Exercise details. Edit the listing below, starting at its first line and ending at the line containing "will pyautogui.click(x=26, y=152).". Swap "Support" for "Contact" and leave everything else unchanged.

Available data.
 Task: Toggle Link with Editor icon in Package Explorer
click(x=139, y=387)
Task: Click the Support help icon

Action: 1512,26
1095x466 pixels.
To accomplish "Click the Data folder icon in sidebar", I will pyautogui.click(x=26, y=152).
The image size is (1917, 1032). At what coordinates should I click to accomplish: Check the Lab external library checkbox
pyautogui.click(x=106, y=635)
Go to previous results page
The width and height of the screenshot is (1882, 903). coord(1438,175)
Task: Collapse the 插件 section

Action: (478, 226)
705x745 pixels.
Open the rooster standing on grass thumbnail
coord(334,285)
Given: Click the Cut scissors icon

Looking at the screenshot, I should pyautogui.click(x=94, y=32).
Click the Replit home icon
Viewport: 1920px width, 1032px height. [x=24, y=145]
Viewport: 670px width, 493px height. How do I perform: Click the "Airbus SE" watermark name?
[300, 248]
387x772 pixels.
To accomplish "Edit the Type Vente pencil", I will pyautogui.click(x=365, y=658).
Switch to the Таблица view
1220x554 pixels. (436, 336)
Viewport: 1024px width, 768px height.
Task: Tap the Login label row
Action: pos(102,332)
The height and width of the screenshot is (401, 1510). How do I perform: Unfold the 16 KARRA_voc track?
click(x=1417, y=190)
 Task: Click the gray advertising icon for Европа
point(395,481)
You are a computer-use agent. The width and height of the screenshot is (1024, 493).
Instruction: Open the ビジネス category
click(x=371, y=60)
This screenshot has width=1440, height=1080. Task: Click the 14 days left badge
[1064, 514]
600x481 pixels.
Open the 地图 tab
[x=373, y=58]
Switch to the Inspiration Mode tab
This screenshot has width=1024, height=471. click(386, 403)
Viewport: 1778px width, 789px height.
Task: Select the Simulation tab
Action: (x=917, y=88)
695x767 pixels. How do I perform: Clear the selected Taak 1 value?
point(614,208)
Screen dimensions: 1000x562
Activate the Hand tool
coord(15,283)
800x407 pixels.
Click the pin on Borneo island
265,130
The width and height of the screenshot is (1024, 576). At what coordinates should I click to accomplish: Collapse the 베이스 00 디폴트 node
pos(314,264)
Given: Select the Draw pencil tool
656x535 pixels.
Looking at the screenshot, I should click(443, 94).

Task result.
 Task: Toggle Link with Editor icon in Package Explorer
click(x=139, y=387)
Task: Click the Contact help icon

Action: 1512,26
1095x466 pixels.
To accomplish "Click the Data folder icon in sidebar", I will pyautogui.click(x=26, y=152).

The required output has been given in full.